** Short problem 1 **
Reproduce the section of the GeForce GTX 680 launch article running from "Launching today is" down to "drive for efficiency.".
** Short problem 2 **
Turn the paragraph of the GTX 680 article that begins "Technically speaking Kepler’s launch today" into a short bulleted list that keeps its main facts.

** Source extract **
“How do you follow up on Fermi?” That’s the question we had going into NVIDIA’s press briefing for the GeForce GTX 680 and the Kepler architecture earlier this month. With Fermi NVIDIA not only captured the performance crown for gaming, but they managed to further build on their success in the professional markets with Tesla and Quadro. Though it was a very clearly a rough start for NVIDIA, Fermi ended up doing quite well in the end.

So how do you follow up on Fermi? As it turns out, you follow it up with something that is in many ways more of the same. With a focus on efficiency, NVIDIA has stripped Fermi down to the core and then built it back up again; reducing power consumption and die size alike, all while maintaining most of the aspects we’ve come to know with Fermi. The end result of which is NVIDIA’s next generation GPU architecture: Kepler.

Launching today is the GeForce GTX 680, at the heart of which is NVIDIA’s new GK104 GPU, based on their equally new Kepler architecture. As we’ll see, not only has NVIDIA retaken the performance crown with the GeForce GTX 680, but they have done so in a manner truly befitting of their drive for efficiency.

GTX 680 GTX 580 GTX 560 Ti GTX 480
Stream Processors 1536 512 384 480
Texture Units 128 64 64 60
ROPs 32 48 32 48
Core Clock 1006MHz 772MHz 822MHz 700MHz
Shader Clock N/A 1544MHz 1644MHz 1401MHz
Boost Clock 1058MHz N/A N/A N/A
Memory Clock 6.008GHz GDDR5 4.008GHz GDDR5 4.008GHz GDDR5 3.696GHz GDDR5
Memory Bus Width 256-bit 384-bit 256-bit 384-bit
Frame Buffer 2GB 1.5GB 1GB 1.5GB
FP64 1/24 FP32 1/8 FP32 1/12 FP32 1/12 FP32
TDP 195W 244W 170W 250W
Transistor Count 3.5B 3B 1.95B 3B
Manufacturing Process TSMC 28nm TSMC 40nm TSMC 40nm TSMC 40nm
Launch Price $499 $499 $249 $499

Technically speaking Kepler’s launch today is a double launch. On the desktop we have the GTX 680, based on the GK104 GPU. Meanwhile in the mobile space we have the GT640M, which is based on the GK107 GPU. While NVIDIA is not like AMD in that they don’t announce products ahead of time, it’s a sure bet that we’ll eventually see GK107 move up to the desktop and GK104 move down to laptops in the future.

** Data **
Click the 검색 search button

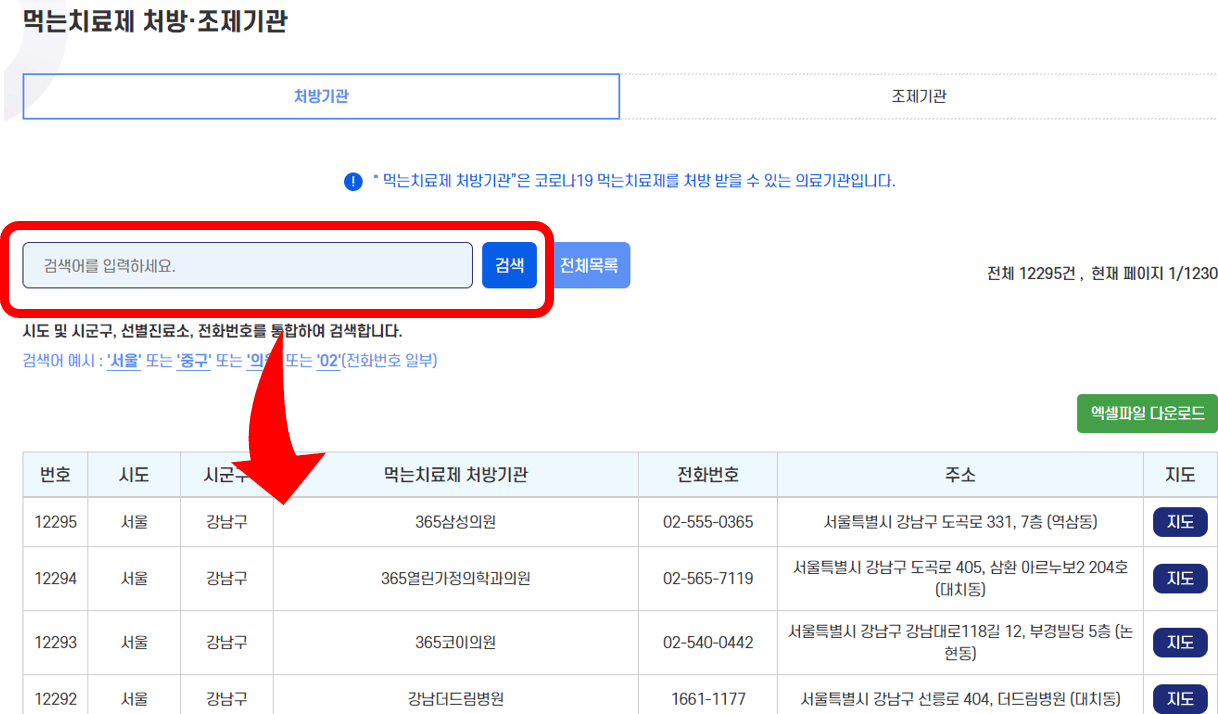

==

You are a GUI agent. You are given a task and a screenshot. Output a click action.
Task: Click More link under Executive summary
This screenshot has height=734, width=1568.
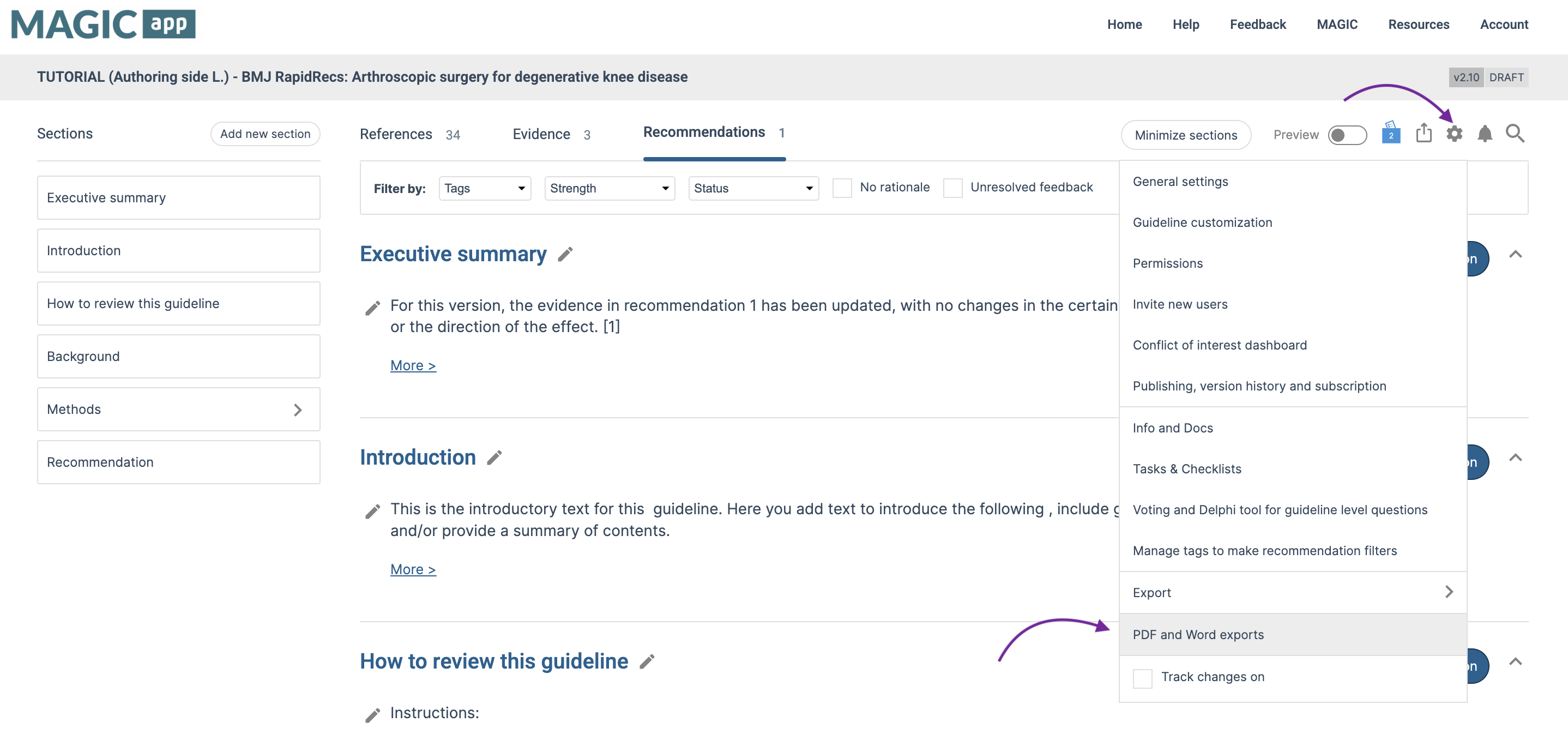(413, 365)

---

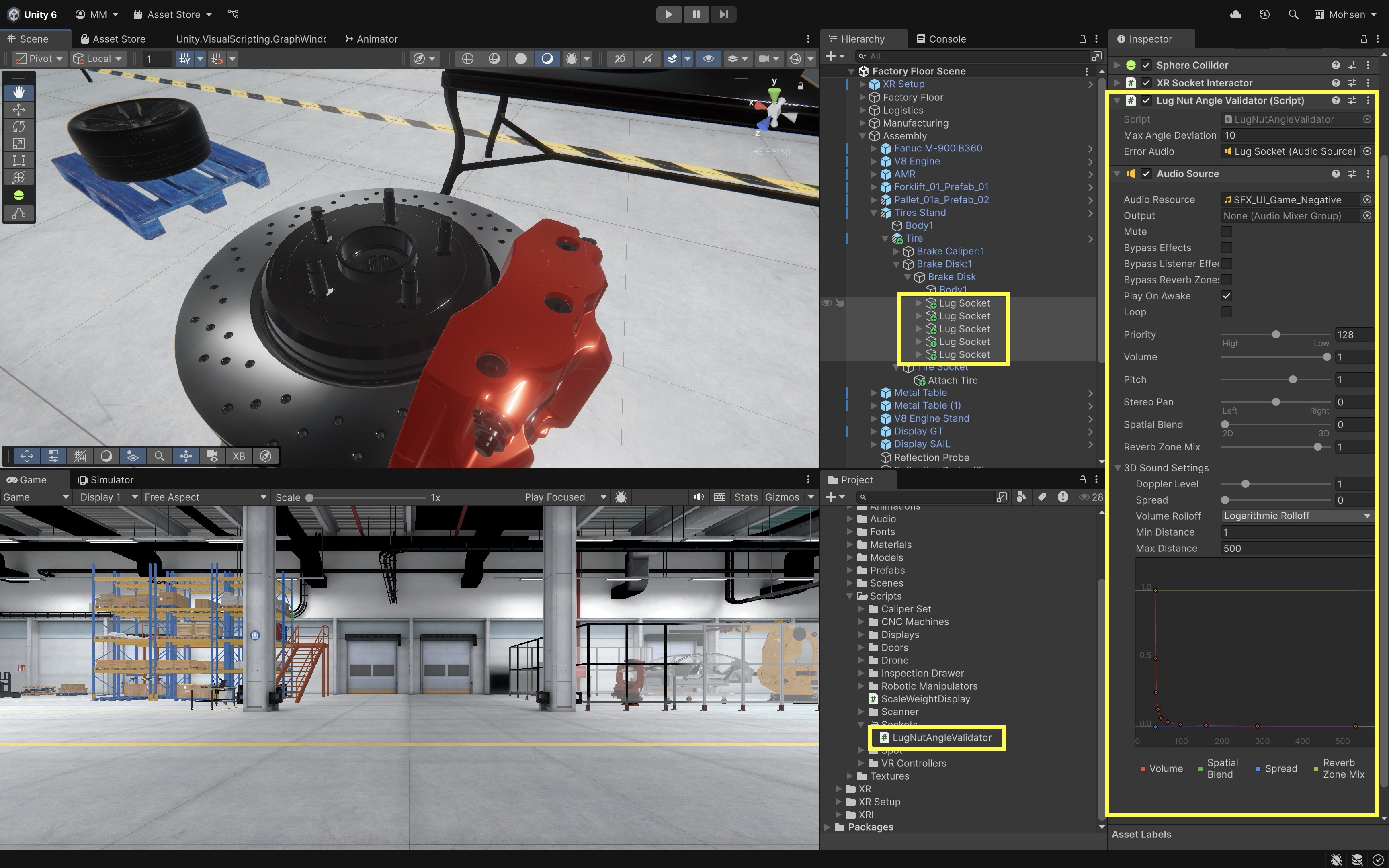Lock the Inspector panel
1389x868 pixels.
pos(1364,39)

** Written response 1 **
Launching today is the GeForce GTX 680, at the heart of which is NVIDIA’s new GK104 GPU, based on their equally new Kepler architecture. As we’ll see, not only has NVIDIA retaken the performance crown with the GeForce GTX 680, but they have done so in a manner truly befitting of their drive for efficiency.

** Written response 2 **
- Kepler's launch is a double launch.
- Desktop: the GTX 680, based on the GK104 GPU.
- Mobile: the GT640M, based on the GK107 GPU.
- Unlike AMD, NVIDIA does not announce products ahead of time.
- GK107 is expected to eventually move up to the desktop, and GK104 down to laptops.